### [The problem]
A faithful transcription of the entries below is required.

Collected data entries:

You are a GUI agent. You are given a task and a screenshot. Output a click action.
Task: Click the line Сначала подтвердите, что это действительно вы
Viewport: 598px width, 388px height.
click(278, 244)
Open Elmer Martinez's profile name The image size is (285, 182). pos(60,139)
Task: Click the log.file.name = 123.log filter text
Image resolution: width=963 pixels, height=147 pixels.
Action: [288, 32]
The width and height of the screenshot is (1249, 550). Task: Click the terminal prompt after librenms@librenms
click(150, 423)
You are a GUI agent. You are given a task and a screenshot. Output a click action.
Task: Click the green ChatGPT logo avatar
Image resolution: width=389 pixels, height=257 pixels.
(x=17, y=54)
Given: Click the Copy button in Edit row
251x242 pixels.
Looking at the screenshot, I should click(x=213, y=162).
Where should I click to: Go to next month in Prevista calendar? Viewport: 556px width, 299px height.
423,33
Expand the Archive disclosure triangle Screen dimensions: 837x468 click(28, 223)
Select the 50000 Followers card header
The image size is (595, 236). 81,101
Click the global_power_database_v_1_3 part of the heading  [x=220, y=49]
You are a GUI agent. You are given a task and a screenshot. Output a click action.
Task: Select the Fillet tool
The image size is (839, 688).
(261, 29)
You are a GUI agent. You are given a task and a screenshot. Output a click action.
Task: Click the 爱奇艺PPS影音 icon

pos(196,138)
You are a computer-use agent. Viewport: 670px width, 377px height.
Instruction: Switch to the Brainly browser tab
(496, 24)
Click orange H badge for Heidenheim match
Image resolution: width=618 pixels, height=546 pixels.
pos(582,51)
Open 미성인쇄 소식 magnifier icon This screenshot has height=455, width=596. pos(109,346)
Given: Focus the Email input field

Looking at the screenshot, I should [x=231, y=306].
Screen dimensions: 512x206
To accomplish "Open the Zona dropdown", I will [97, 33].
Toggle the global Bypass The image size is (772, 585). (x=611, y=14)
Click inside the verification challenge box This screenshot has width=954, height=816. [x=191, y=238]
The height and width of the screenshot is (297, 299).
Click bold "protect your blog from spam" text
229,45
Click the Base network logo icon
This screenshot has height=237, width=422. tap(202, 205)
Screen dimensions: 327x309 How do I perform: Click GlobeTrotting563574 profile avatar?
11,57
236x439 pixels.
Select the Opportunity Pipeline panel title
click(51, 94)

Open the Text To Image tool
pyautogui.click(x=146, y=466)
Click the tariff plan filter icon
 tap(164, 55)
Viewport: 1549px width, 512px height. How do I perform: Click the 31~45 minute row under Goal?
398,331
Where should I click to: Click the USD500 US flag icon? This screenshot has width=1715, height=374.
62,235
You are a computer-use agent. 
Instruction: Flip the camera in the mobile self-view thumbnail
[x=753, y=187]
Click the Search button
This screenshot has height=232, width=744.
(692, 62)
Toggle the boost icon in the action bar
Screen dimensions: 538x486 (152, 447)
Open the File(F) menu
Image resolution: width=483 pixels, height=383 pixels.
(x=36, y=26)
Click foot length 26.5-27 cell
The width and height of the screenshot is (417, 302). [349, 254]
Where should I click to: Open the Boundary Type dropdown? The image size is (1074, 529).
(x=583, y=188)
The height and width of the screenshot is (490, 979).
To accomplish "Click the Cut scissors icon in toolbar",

### [Your response]
You are a GUI agent. You are given a task and a screenshot. Output a click action.
Task: Click the line Сначала подтвердите, что это действительно вы
Viewport: 598px width, 388px height.
click(278, 244)
Open Elmer Martinez's profile name The image size is (285, 182). pos(60,139)
Task: Click the log.file.name = 123.log filter text
Image resolution: width=963 pixels, height=147 pixels.
Action: [288, 32]
The width and height of the screenshot is (1249, 550). Task: Click the terminal prompt after librenms@librenms
click(150, 423)
You are a GUI agent. You are given a task and a screenshot. Output a click action.
Task: Click the green ChatGPT logo avatar
Image resolution: width=389 pixels, height=257 pixels.
(x=17, y=54)
Given: Click the Copy button in Edit row
251x242 pixels.
Looking at the screenshot, I should click(x=213, y=162).
Where should I click to: Go to next month in Prevista calendar? Viewport: 556px width, 299px height.
423,33
Expand the Archive disclosure triangle Screen dimensions: 837x468 click(28, 223)
Select the 50000 Followers card header
The image size is (595, 236). 81,101
Click the global_power_database_v_1_3 part of the heading  [x=220, y=49]
You are a GUI agent. You are given a task and a screenshot. Output a click action.
Task: Select the Fillet tool
The image size is (839, 688).
(261, 29)
You are a GUI agent. You are given a task and a screenshot. Output a click action.
Task: Click the 爱奇艺PPS影音 icon

pos(196,138)
You are a computer-use agent. Viewport: 670px width, 377px height.
Instruction: Switch to the Brainly browser tab
(496, 24)
Click orange H badge for Heidenheim match
Image resolution: width=618 pixels, height=546 pixels.
pos(582,51)
Open 미성인쇄 소식 magnifier icon This screenshot has height=455, width=596. pos(109,346)
Given: Focus the Email input field

Looking at the screenshot, I should [x=231, y=306].
Screen dimensions: 512x206
To accomplish "Open the Zona dropdown", I will [97, 33].
Toggle the global Bypass The image size is (772, 585). (x=611, y=14)
Click inside the verification challenge box This screenshot has width=954, height=816. [x=191, y=238]
The height and width of the screenshot is (297, 299).
Click bold "protect your blog from spam" text
229,45
Click the Base network logo icon
This screenshot has height=237, width=422. tap(202, 205)
Screen dimensions: 327x309 How do I perform: Click GlobeTrotting563574 profile avatar?
11,57
236x439 pixels.
Select the Opportunity Pipeline panel title
click(51, 94)

Open the Text To Image tool
pyautogui.click(x=146, y=466)
Click the tariff plan filter icon
 tap(164, 55)
Viewport: 1549px width, 512px height. How do I perform: Click the 31~45 minute row under Goal?
398,331
Where should I click to: Click the USD500 US flag icon? This screenshot has width=1715, height=374.
62,235
You are a computer-use agent. 
Instruction: Flip the camera in the mobile self-view thumbnail
[x=753, y=187]
Click the Search button
This screenshot has height=232, width=744.
(692, 62)
Toggle the boost icon in the action bar
Screen dimensions: 538x486 (152, 447)
Open the File(F) menu
Image resolution: width=483 pixels, height=383 pixels.
(x=36, y=26)
Click foot length 26.5-27 cell
The width and height of the screenshot is (417, 302). [349, 254]
Where should I click to: Open the Boundary Type dropdown? The image size is (1074, 529).
(x=583, y=188)
The height and width of the screenshot is (490, 979).
To accomplish "Click the Cut scissors icon in toolbar",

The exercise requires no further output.